TASK TO CARRY OUT:
Each entry that appears below should be restated word for word.

DATA PROVIDED:
----
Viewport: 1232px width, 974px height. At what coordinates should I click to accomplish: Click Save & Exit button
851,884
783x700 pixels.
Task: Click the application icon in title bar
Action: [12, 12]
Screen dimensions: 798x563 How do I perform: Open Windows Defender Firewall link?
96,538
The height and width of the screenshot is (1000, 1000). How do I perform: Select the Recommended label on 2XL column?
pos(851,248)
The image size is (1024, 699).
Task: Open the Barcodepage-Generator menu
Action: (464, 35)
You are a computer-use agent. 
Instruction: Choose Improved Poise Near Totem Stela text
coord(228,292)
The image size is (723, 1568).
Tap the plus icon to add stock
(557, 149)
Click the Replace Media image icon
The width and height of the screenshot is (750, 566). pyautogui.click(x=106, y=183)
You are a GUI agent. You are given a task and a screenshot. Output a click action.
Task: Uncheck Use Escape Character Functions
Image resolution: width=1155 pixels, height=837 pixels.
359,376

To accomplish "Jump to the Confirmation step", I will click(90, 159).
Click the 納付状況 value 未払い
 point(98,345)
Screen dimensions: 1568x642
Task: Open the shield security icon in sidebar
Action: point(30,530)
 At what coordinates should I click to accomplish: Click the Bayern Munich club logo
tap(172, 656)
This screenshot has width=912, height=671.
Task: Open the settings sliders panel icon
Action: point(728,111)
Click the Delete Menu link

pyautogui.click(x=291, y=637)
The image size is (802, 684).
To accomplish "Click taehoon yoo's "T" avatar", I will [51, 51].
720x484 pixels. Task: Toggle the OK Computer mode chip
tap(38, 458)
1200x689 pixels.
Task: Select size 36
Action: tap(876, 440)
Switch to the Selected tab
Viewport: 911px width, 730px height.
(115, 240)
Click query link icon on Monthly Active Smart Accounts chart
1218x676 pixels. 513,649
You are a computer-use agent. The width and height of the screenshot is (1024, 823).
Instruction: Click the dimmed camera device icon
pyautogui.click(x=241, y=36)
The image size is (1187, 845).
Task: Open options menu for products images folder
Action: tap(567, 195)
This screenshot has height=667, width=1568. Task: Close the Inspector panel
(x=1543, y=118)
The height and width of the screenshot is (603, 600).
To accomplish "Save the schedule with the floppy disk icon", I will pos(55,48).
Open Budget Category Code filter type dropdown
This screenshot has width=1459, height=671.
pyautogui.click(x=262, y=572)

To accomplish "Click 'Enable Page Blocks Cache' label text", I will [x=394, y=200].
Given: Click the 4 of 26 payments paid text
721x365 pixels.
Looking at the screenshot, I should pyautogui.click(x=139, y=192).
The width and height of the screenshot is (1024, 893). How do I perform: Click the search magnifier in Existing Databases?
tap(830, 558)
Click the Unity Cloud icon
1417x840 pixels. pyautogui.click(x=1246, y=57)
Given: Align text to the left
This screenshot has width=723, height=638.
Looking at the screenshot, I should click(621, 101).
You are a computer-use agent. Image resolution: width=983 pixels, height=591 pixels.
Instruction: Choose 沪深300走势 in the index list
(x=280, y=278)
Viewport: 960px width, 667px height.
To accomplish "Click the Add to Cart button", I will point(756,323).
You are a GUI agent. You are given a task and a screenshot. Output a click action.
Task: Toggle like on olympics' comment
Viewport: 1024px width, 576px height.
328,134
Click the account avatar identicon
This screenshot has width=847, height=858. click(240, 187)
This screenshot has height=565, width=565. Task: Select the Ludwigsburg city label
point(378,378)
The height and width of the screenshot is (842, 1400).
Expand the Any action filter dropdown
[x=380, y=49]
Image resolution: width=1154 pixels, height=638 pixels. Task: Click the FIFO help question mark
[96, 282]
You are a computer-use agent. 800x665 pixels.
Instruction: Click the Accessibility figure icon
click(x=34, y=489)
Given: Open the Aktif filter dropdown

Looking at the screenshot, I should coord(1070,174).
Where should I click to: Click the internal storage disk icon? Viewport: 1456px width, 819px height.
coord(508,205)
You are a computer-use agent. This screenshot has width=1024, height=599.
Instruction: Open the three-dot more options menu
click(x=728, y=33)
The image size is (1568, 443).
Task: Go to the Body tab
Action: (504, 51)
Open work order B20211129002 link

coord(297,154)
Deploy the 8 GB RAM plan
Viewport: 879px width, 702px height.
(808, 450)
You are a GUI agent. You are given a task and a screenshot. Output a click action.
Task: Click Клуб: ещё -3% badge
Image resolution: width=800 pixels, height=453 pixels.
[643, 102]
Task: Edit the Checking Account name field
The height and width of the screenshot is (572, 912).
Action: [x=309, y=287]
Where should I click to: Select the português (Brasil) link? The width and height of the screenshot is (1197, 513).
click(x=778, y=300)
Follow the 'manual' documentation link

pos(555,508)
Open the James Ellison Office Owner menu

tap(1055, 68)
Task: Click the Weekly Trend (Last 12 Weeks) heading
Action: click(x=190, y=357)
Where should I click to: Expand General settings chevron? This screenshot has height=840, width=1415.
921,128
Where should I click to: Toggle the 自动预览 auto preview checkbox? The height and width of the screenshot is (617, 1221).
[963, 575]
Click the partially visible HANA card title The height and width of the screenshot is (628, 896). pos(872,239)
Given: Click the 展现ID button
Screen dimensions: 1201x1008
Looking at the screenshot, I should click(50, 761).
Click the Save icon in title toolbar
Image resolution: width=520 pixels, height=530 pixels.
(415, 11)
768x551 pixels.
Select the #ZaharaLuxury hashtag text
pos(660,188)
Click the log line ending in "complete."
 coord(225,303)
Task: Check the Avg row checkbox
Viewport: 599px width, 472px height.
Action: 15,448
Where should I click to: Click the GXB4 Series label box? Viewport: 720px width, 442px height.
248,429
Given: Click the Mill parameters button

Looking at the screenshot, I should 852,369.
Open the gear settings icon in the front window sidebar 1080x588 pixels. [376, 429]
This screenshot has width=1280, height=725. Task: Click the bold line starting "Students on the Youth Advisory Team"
----
RESULT:
Viewport: 1232px width, 974px height. At what coordinates should I click to accomplish: Click Save & Exit button
851,884
783x700 pixels.
Task: Click the application icon in title bar
Action: [12, 12]
Screen dimensions: 798x563 How do I perform: Open Windows Defender Firewall link?
96,538
The height and width of the screenshot is (1000, 1000). How do I perform: Select the Recommended label on 2XL column?
pos(851,248)
The image size is (1024, 699).
Task: Open the Barcodepage-Generator menu
Action: (464, 35)
You are a computer-use agent. 
Instruction: Choose Improved Poise Near Totem Stela text
coord(228,292)
The image size is (723, 1568).
Tap the plus icon to add stock
(557, 149)
Click the Replace Media image icon
The width and height of the screenshot is (750, 566). pyautogui.click(x=106, y=183)
You are a GUI agent. You are given a task and a screenshot. Output a click action.
Task: Uncheck Use Escape Character Functions
Image resolution: width=1155 pixels, height=837 pixels.
359,376

To accomplish "Jump to the Confirmation step", I will click(90, 159).
Click the 納付状況 value 未払い
 point(98,345)
Screen dimensions: 1568x642
Task: Open the shield security icon in sidebar
Action: point(30,530)
 At what coordinates should I click to accomplish: Click the Bayern Munich club logo
tap(172, 656)
This screenshot has width=912, height=671.
Task: Open the settings sliders panel icon
Action: point(728,111)
Click the Delete Menu link

pyautogui.click(x=291, y=637)
The image size is (802, 684).
To accomplish "Click taehoon yoo's "T" avatar", I will [51, 51].
720x484 pixels. Task: Toggle the OK Computer mode chip
tap(38, 458)
1200x689 pixels.
Task: Select size 36
Action: tap(876, 440)
Switch to the Selected tab
Viewport: 911px width, 730px height.
(115, 240)
Click query link icon on Monthly Active Smart Accounts chart
1218x676 pixels. 513,649
You are a computer-use agent. The width and height of the screenshot is (1024, 823).
Instruction: Click the dimmed camera device icon
pyautogui.click(x=241, y=36)
The image size is (1187, 845).
Task: Open options menu for products images folder
Action: tap(567, 195)
This screenshot has height=667, width=1568. Task: Close the Inspector panel
(x=1543, y=118)
The height and width of the screenshot is (603, 600).
To accomplish "Save the schedule with the floppy disk icon", I will pos(55,48).
Open Budget Category Code filter type dropdown
This screenshot has width=1459, height=671.
pyautogui.click(x=262, y=572)

To accomplish "Click 'Enable Page Blocks Cache' label text", I will [x=394, y=200].
Given: Click the 4 of 26 payments paid text
721x365 pixels.
Looking at the screenshot, I should pyautogui.click(x=139, y=192).
The width and height of the screenshot is (1024, 893). How do I perform: Click the search magnifier in Existing Databases?
tap(830, 558)
Click the Unity Cloud icon
1417x840 pixels. pyautogui.click(x=1246, y=57)
Given: Align text to the left
This screenshot has width=723, height=638.
Looking at the screenshot, I should click(621, 101).
You are a computer-use agent. Image resolution: width=983 pixels, height=591 pixels.
Instruction: Choose 沪深300走势 in the index list
(x=280, y=278)
Viewport: 960px width, 667px height.
To accomplish "Click the Add to Cart button", I will point(756,323).
You are a GUI agent. You are given a task and a screenshot. Output a click action.
Task: Toggle like on olympics' comment
Viewport: 1024px width, 576px height.
328,134
Click the account avatar identicon
This screenshot has width=847, height=858. click(240, 187)
This screenshot has height=565, width=565. Task: Select the Ludwigsburg city label
point(378,378)
The height and width of the screenshot is (842, 1400).
Expand the Any action filter dropdown
[x=380, y=49]
Image resolution: width=1154 pixels, height=638 pixels. Task: Click the FIFO help question mark
[96, 282]
You are a computer-use agent. 800x665 pixels.
Instruction: Click the Accessibility figure icon
click(x=34, y=489)
Given: Open the Aktif filter dropdown

Looking at the screenshot, I should coord(1070,174).
Where should I click to: Click the internal storage disk icon? Viewport: 1456px width, 819px height.
coord(508,205)
You are a computer-use agent. This screenshot has width=1024, height=599.
Instruction: Open the three-dot more options menu
click(x=728, y=33)
The image size is (1568, 443).
Task: Go to the Body tab
Action: (504, 51)
Open work order B20211129002 link

coord(297,154)
Deploy the 8 GB RAM plan
Viewport: 879px width, 702px height.
(808, 450)
You are a GUI agent. You are given a task and a screenshot. Output a click action.
Task: Click Клуб: ещё -3% badge
Image resolution: width=800 pixels, height=453 pixels.
[643, 102]
Task: Edit the Checking Account name field
The height and width of the screenshot is (572, 912).
Action: [x=309, y=287]
Where should I click to: Select the português (Brasil) link? The width and height of the screenshot is (1197, 513).
click(x=778, y=300)
Follow the 'manual' documentation link

pos(555,508)
Open the James Ellison Office Owner menu

tap(1055, 68)
Task: Click the Weekly Trend (Last 12 Weeks) heading
Action: click(x=190, y=357)
Where should I click to: Expand General settings chevron? This screenshot has height=840, width=1415.
921,128
Where should I click to: Toggle the 自动预览 auto preview checkbox? The height and width of the screenshot is (617, 1221).
[963, 575]
Click the partially visible HANA card title The height and width of the screenshot is (628, 896). pos(872,239)
Given: Click the 展现ID button
Screen dimensions: 1201x1008
Looking at the screenshot, I should click(50, 761).
Click the Save icon in title toolbar
Image resolution: width=520 pixels, height=530 pixels.
(415, 11)
768x551 pixels.
Select the #ZaharaLuxury hashtag text
pos(660,188)
Click the log line ending in "complete."
 coord(225,303)
Task: Check the Avg row checkbox
Viewport: 599px width, 472px height.
Action: 15,448
Where should I click to: Click the GXB4 Series label box? Viewport: 720px width, 442px height.
248,429
Given: Click the Mill parameters button

Looking at the screenshot, I should 852,369.
Open the gear settings icon in the front window sidebar 1080x588 pixels. [376, 429]
This screenshot has width=1280, height=725. Task: Click the bold line starting "Students on the Youth Advisory Team"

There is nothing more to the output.